▸ What you will do
Quote the records verbatim from their start through the line containing "pos(345,422)", inclusive, and omit the pictures.

▸ Supplied material
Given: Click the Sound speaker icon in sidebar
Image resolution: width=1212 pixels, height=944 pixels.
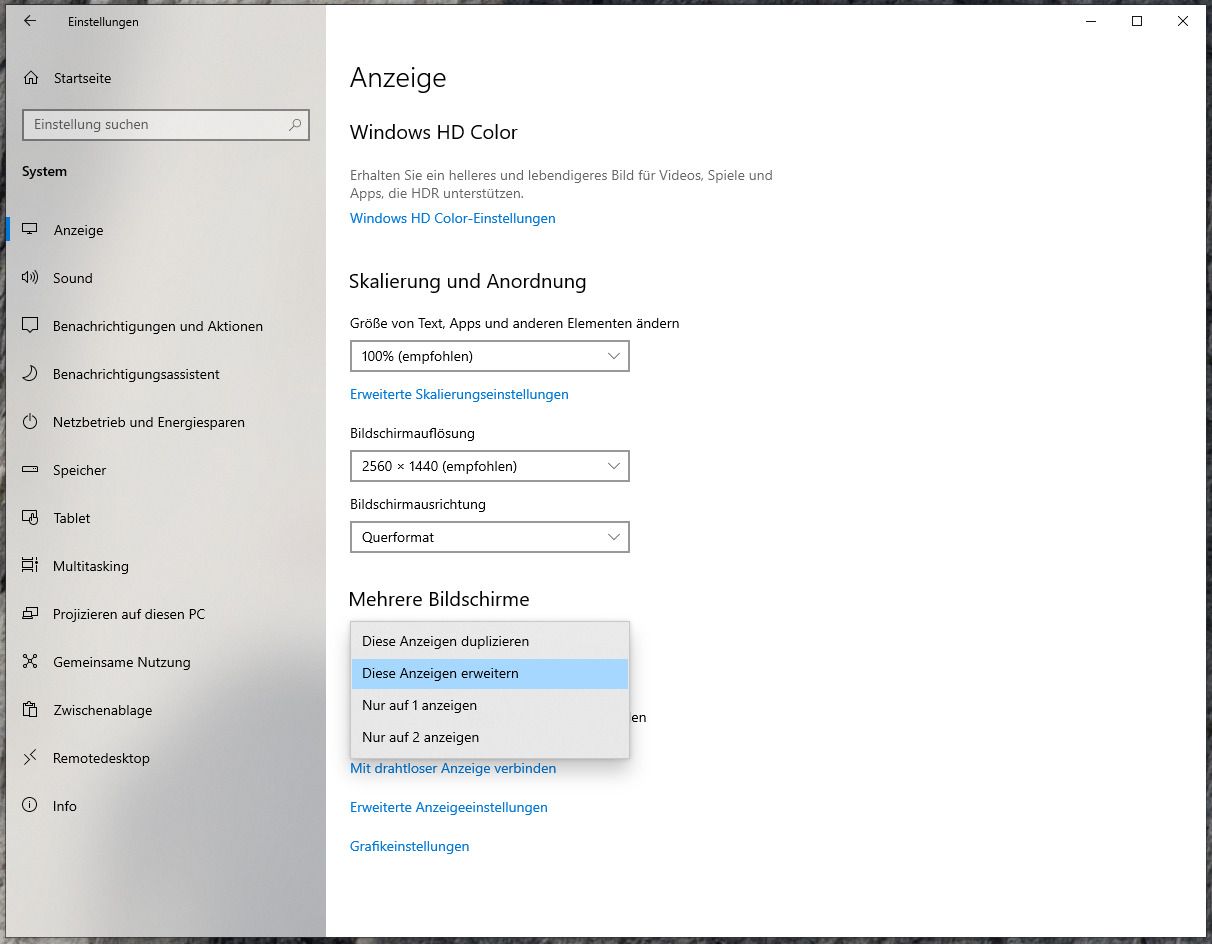Looking at the screenshot, I should tap(30, 278).
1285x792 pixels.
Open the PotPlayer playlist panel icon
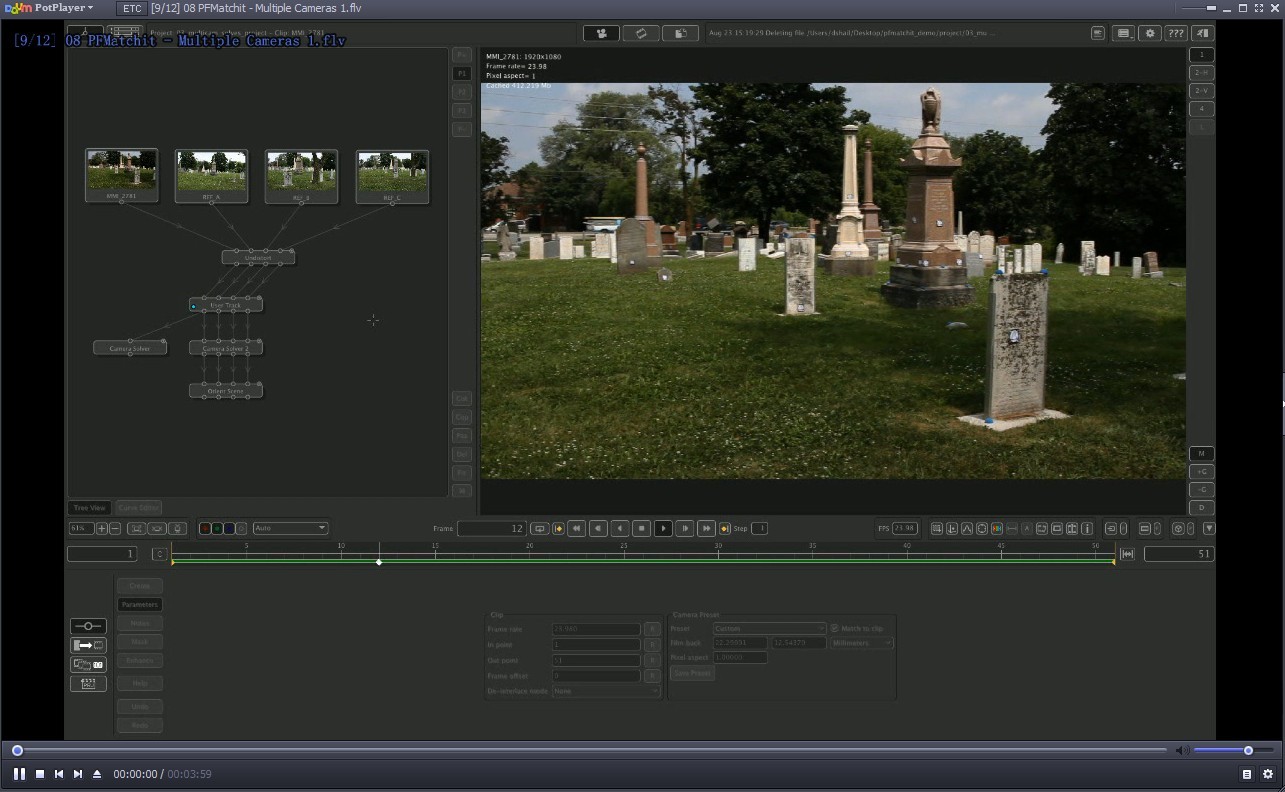tap(1246, 774)
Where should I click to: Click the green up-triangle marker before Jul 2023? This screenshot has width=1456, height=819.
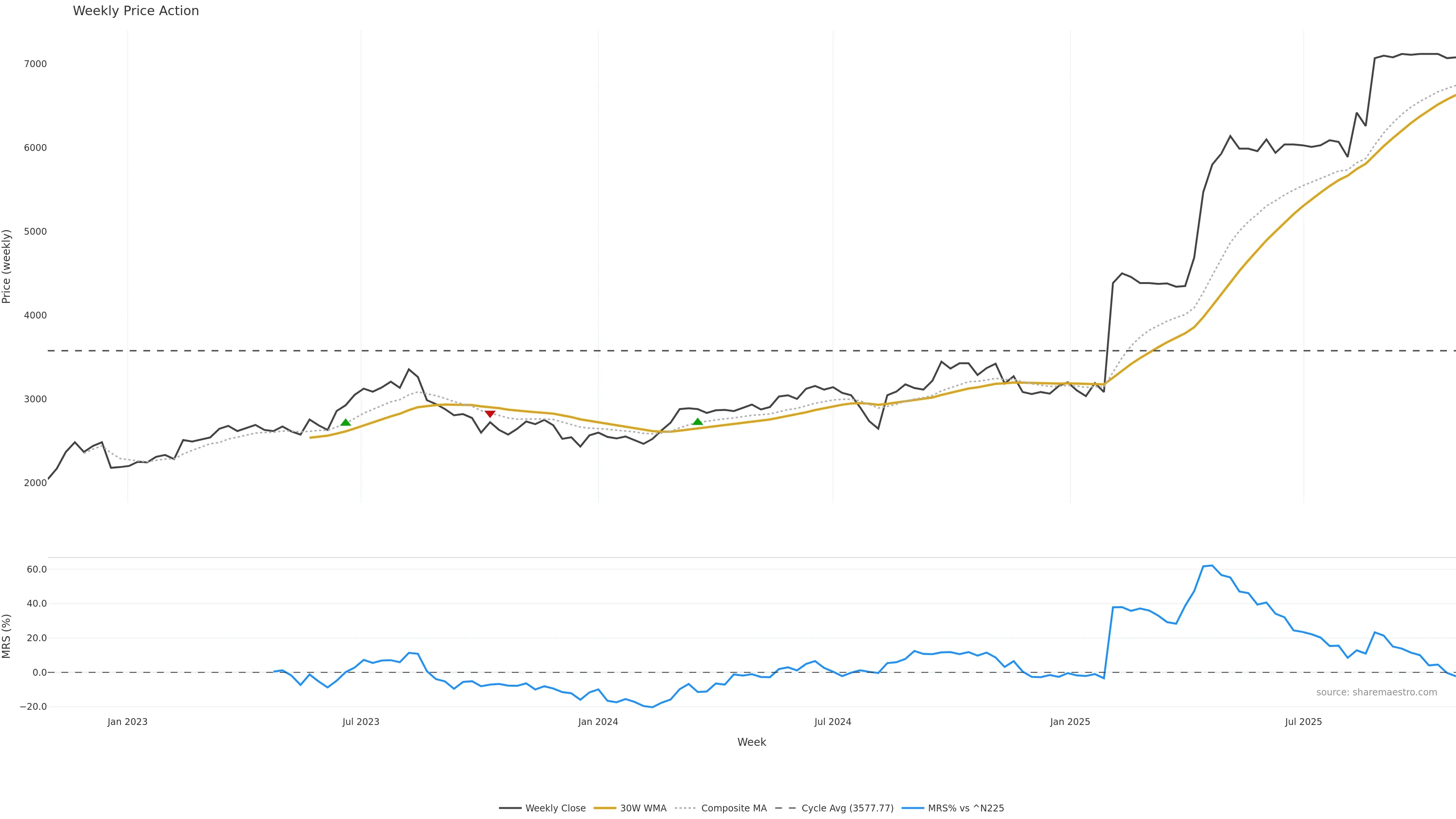pos(345,422)
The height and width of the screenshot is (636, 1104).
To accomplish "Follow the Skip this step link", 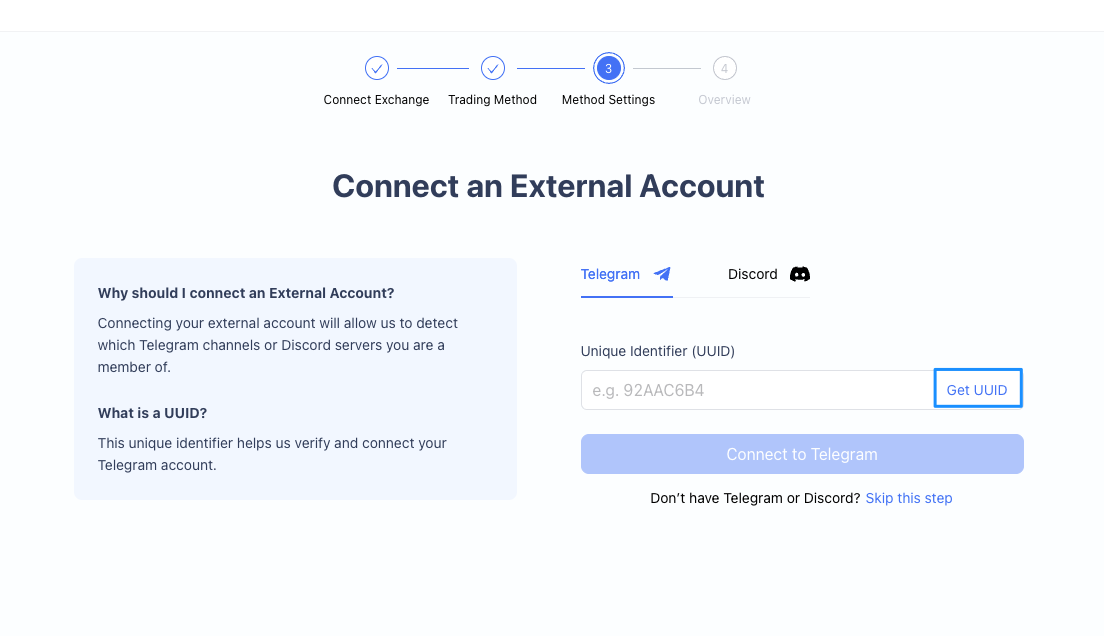I will 908,498.
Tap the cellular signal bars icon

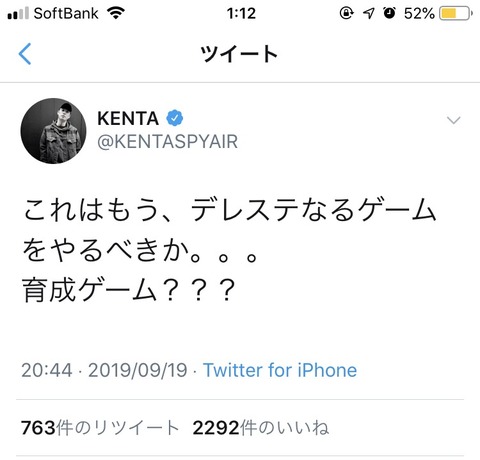coord(18,14)
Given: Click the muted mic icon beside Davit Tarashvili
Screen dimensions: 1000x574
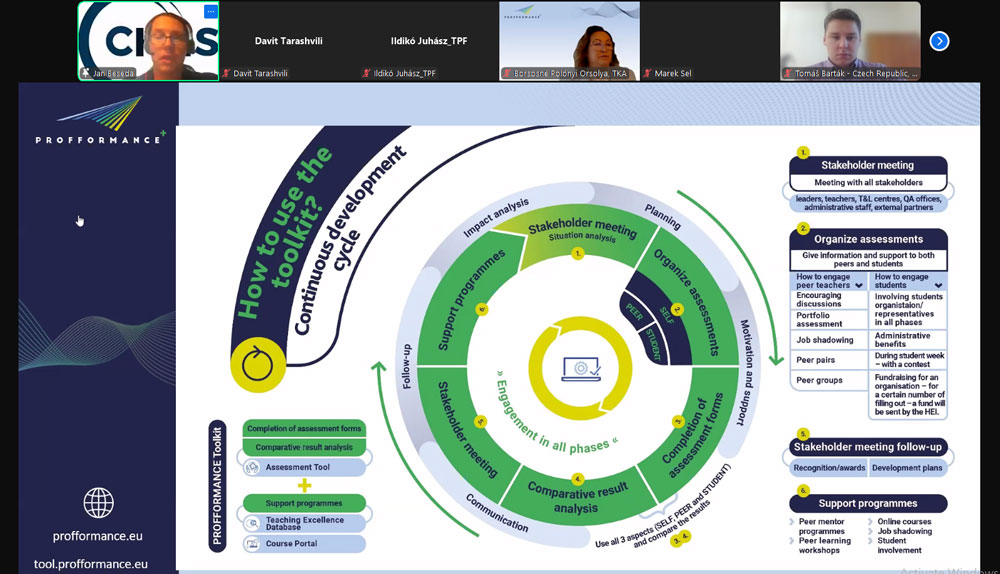Looking at the screenshot, I should pos(227,73).
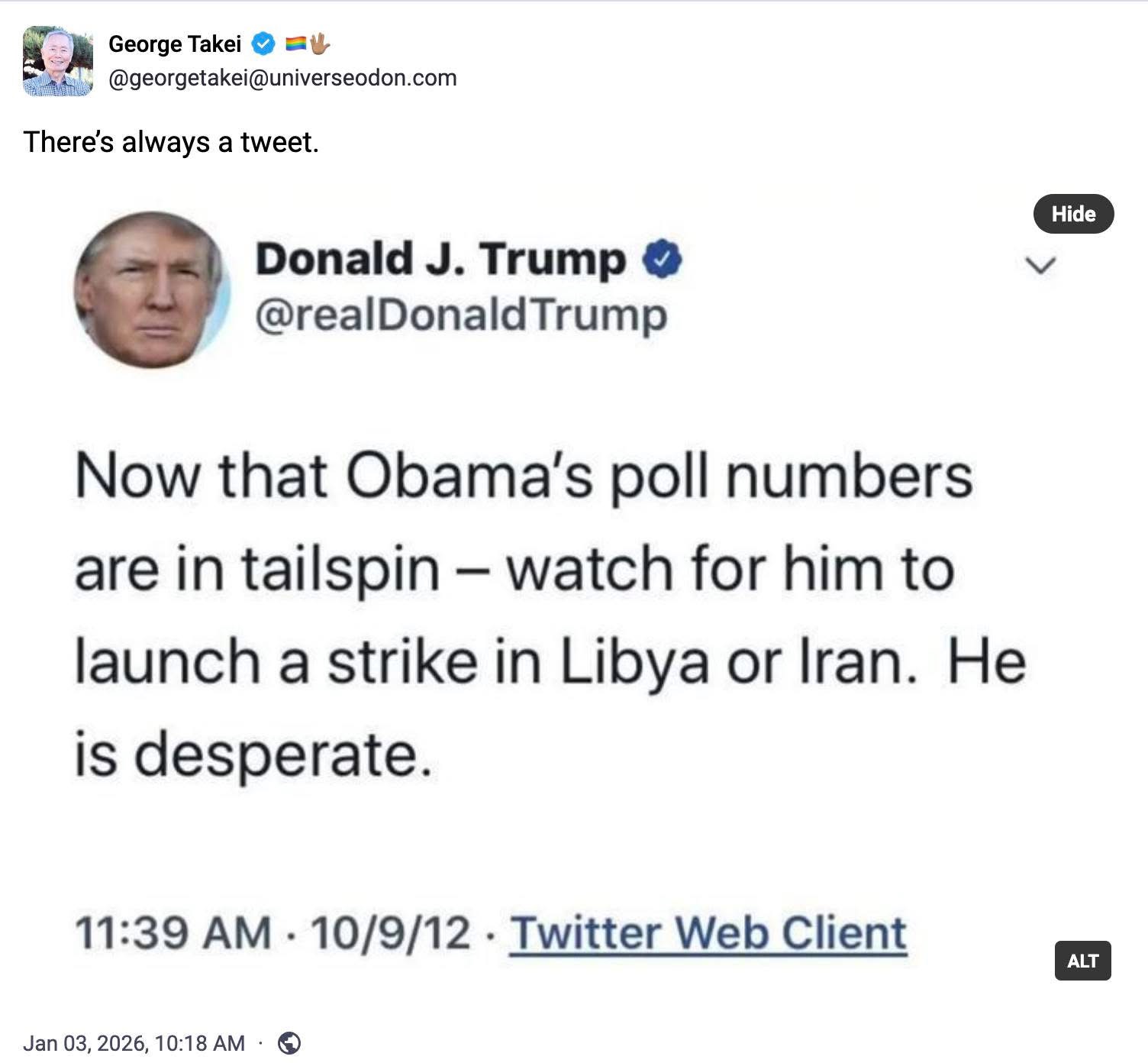Expand the chevron menu in the tweet
Viewport: 1148px width, 1063px height.
click(x=1040, y=266)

▸ Worked solution
Given: Click the Sound speaker icon in sidebar
Image resolution: width=1212 pixels, height=944 pixels.
Looking at the screenshot, I should tap(30, 278).
1285x792 pixels.
Open the PotPlayer playlist panel icon
tap(1246, 774)
Where should I click to: Click the green up-triangle marker before Jul 2023? This screenshot has width=1456, height=819.
pos(345,422)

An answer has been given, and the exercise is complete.